_DATA IN THIS EXERCISE_:

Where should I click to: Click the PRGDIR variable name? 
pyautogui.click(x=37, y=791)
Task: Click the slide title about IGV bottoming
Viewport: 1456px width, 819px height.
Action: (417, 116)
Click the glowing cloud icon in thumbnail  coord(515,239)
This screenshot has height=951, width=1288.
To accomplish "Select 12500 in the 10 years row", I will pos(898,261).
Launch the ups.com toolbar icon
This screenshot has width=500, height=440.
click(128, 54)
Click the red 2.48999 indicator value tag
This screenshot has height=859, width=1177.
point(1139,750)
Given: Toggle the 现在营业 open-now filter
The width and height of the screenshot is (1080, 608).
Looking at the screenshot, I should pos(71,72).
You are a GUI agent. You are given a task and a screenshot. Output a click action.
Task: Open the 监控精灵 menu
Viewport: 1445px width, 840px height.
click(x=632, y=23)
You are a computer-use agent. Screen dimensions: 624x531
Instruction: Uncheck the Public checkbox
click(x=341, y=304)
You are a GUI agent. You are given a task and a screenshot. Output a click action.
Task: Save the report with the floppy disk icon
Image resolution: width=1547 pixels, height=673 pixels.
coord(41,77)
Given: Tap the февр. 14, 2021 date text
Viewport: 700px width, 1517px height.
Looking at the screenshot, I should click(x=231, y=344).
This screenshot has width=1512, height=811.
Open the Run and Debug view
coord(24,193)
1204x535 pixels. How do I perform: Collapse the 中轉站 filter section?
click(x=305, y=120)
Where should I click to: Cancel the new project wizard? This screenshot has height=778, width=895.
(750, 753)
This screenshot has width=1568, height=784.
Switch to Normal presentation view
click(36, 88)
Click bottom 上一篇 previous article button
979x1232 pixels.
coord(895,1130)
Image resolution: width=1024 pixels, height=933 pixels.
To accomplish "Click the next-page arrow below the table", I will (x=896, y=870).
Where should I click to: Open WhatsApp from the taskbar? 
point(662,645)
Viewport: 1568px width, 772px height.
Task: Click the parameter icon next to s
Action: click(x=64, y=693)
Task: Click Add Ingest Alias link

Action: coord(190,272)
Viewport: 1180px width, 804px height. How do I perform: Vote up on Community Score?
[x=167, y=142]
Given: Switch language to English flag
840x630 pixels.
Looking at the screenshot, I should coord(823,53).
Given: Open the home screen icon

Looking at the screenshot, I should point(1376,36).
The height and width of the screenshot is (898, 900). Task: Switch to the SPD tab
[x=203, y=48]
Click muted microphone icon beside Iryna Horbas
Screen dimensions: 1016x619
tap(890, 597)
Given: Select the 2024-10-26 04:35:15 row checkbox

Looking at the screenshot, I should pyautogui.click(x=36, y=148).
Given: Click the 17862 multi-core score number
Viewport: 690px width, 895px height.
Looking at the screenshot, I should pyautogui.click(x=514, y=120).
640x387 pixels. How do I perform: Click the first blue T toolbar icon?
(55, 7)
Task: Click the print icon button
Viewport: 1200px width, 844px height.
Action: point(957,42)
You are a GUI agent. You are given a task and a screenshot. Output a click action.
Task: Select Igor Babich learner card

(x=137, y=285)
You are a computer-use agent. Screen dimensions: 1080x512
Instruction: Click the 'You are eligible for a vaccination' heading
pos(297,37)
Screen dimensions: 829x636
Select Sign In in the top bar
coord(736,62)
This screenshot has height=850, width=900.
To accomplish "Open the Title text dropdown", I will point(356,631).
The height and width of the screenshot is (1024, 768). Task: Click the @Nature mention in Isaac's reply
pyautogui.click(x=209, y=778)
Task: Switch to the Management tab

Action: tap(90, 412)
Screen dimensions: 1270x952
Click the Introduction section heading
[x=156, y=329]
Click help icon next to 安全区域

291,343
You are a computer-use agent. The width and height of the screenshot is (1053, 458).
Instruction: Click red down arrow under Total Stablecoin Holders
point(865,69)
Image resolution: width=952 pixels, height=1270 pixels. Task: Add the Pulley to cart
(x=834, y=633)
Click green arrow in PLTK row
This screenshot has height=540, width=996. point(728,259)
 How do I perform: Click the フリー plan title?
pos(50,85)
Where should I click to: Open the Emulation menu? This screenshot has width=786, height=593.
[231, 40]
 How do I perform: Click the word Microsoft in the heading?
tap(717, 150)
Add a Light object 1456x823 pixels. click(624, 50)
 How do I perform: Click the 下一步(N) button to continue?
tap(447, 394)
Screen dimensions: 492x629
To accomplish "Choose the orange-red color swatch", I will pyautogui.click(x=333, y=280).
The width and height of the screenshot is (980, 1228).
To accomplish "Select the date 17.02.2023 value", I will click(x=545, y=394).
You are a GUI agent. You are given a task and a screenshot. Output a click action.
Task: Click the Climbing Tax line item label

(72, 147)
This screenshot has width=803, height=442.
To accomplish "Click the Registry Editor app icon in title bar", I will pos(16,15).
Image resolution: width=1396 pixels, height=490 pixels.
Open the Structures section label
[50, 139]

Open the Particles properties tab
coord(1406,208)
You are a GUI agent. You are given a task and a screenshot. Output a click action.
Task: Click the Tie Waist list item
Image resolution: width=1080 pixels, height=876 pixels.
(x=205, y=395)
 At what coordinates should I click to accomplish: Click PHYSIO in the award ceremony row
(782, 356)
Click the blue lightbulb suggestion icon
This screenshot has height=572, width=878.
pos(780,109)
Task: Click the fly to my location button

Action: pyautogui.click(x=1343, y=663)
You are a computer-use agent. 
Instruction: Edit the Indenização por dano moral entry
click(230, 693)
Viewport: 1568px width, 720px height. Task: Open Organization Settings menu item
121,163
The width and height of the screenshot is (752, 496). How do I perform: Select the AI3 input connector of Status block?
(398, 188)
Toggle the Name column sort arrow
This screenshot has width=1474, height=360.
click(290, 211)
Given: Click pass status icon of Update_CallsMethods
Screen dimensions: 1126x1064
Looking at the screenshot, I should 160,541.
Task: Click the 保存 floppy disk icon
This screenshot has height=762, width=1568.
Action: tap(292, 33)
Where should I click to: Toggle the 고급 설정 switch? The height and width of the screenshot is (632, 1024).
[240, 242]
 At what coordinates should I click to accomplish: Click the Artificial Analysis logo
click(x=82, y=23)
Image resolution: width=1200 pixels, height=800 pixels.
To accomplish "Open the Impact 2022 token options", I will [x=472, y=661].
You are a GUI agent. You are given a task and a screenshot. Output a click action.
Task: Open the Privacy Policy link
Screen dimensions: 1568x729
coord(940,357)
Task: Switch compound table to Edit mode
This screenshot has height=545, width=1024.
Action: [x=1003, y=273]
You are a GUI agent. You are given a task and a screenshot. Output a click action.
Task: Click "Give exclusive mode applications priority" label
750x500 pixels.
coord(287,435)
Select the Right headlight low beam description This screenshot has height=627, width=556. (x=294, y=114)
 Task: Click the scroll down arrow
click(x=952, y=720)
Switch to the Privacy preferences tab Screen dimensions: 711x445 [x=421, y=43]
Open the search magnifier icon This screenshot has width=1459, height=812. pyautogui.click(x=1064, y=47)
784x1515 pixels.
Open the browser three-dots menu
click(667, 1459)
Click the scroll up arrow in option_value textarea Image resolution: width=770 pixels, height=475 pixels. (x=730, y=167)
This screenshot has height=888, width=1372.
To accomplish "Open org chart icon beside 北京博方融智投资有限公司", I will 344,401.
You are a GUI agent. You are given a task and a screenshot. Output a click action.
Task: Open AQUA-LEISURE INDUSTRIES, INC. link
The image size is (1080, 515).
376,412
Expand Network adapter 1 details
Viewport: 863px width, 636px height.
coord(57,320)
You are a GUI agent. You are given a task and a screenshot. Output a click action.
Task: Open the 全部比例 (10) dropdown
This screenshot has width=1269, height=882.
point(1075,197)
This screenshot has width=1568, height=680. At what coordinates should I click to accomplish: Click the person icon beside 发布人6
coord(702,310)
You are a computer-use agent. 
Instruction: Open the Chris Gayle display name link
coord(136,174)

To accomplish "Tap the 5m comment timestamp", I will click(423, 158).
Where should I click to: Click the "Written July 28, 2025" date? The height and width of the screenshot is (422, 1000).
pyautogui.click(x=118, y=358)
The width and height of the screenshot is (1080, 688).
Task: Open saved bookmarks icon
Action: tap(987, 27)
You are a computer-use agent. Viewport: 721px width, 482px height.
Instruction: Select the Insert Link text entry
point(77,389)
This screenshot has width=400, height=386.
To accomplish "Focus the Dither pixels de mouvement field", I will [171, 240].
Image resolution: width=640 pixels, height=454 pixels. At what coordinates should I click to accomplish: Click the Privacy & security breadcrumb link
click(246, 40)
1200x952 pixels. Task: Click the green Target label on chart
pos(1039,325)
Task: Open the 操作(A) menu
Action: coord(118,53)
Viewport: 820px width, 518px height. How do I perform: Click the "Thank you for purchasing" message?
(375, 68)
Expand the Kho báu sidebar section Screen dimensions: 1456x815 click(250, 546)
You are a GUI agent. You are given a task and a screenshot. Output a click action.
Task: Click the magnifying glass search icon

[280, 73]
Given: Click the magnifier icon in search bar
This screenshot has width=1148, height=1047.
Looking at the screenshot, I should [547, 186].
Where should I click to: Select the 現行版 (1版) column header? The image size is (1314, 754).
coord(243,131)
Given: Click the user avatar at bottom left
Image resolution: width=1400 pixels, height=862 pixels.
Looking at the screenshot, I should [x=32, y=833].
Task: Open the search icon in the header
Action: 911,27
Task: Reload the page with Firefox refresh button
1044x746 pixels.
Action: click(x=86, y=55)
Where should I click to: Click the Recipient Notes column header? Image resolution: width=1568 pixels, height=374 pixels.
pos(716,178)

_WHAT TO PRODUCE_:
Swap "magnifier" for "magnifying glass" in the stretch of records from the line containing "Task: Click the scroll down arrow" through the line containing "coord(57,320)", and return only those lines with nothing else changed.

_OUTPUT FOR THIS EXERCISE_:
 Task: Click the scroll down arrow
click(x=952, y=720)
Switch to the Privacy preferences tab Screen dimensions: 711x445 [x=421, y=43]
Open the search magnifying glass icon This screenshot has width=1459, height=812. pyautogui.click(x=1064, y=47)
784x1515 pixels.
Open the browser three-dots menu
click(667, 1459)
Click the scroll up arrow in option_value textarea Image resolution: width=770 pixels, height=475 pixels. (x=730, y=167)
This screenshot has height=888, width=1372.
To accomplish "Open org chart icon beside 北京博方融智投资有限公司", I will 344,401.
You are a GUI agent. You are given a task and a screenshot. Output a click action.
Task: Open AQUA-LEISURE INDUSTRIES, INC. link
The image size is (1080, 515).
376,412
Expand Network adapter 1 details
Viewport: 863px width, 636px height.
coord(57,320)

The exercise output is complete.